# Thread: How do I verify these identities?

1. ## How do I verify these identities?

I was doing an advance reading on trigonometry (identities, specifically) when I encountered these problems on verification:
$
(tan^3 x + sin x sec x -sin x cos x)/(sec x - cos x) = tan x sec x + sin x
$

$

(1 + sin 2B + cos 2B)/(1 + sin 2B - cos 2B) = cot B

$

$

(sin x + sin 3x + sin 5x + sin 7x)/(cos x + cos 3x + cos 5x + cos 7x) = tan 4x

$

I'll try to edit this when I come up with answers.
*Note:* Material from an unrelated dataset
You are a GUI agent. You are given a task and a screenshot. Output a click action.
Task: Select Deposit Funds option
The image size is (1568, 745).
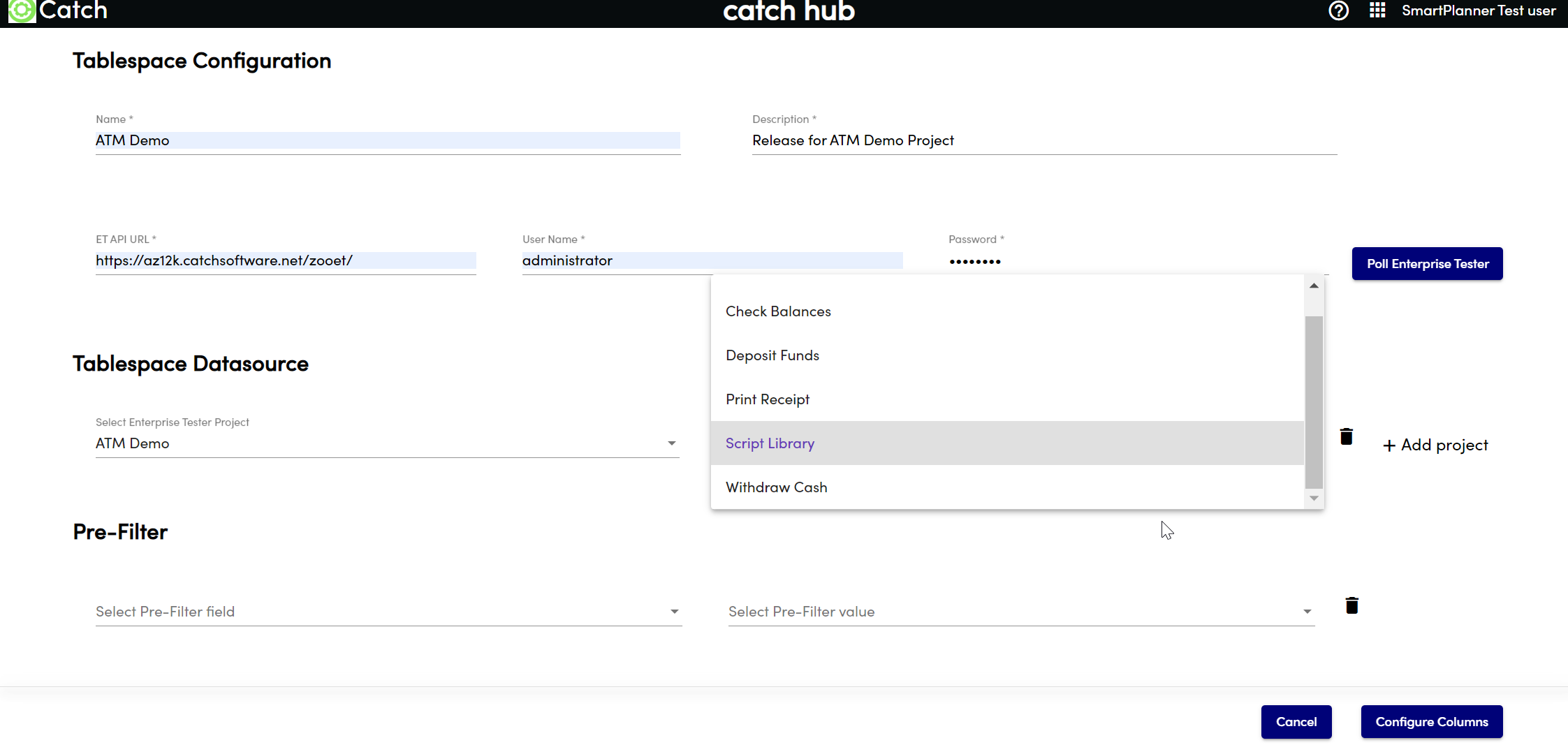(x=772, y=355)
Thanks for those who will help!

2. Originally Posted by azuresonata
I was doing an advance reading on trigonometry (identities, specifically) when I encountered these problems on verification:
$
(tan^3 x + sin x sec x -sin x cos x)/(sec x - cos x) = tan x sec x + sin x
$

Mr F says: At a glance, I'd suggest making the sustitutions ${\color{red}\tan x = \frac{\sin x}{\cos x}}$ and ${\color{red}\sec x = \frac{1}{\cos x}}$ on each side and then simplifying the resulting expressions.

$

(1 + sin 2B + cos 2B)/(1 + sin 2B - cos 2B) = cot B

$

Mr F says: At a glance I'd suggest substituting from the double angle formulae in the left hand side and simplifying the resulting expression.

$

(sin x + sin 3x + sin 5x + sin 7x)/(cos x + cos 3x + cos 5x + cos 7x) = tan 4x

$

I'll try to edit this when I come up with answers. Thanks for those who will help!
For the last, you can start by using the following identities (derivable from the compound angle formulae):

1. sin(A + B) + sin(A - B) = 2 sin A cos B.

From which it follows that:

sin(x) + sin(3x) = 2 sin(2x) cos(x)

sin(5x) + sin(7x) = 2 sin(6x) cos(x)

2. cos(A + B) + cos(A - B) = 2 cos A cos B.

From which it follows that

cos(x) + cos(3x) = ........

cos(5x) + cos(7x) = ......

3. ok for problems such like this knowing the standard identities is VERY useful, a list of them can be found here
Table of Trigonometric Identities

for example lets look at the first of your problems

looking at the denominator we can write it as
$\sec x - \cos x=\frac{1}{\cos x} - \cos x = \frac{1-cos^2 x}{\cos x} = \frac{sin^2x}{\cos x}=\tan x \sin x$

so the LHS becomes

$\frac{\tan^2x}{\sin x}+\frac{\sec x}{\tan x}-\frac{cos x}{\tan x}$

now writing tan x in terms of sine and cosine we have

$\frac{1}{\sin x}(\tan^2 x +1 -\cos^2 x)$

then using $\cos^2 x +\sin^2 x=1$

$\frac{1}{\sin x}(tan^2 x + sin^2 x)$

once again writing tan in terms of sine and cosine gives us the RHS

$\tan x \sec x + \sin x$

so all this topic is really is learning identities and practice (hence why this is deathly boring!)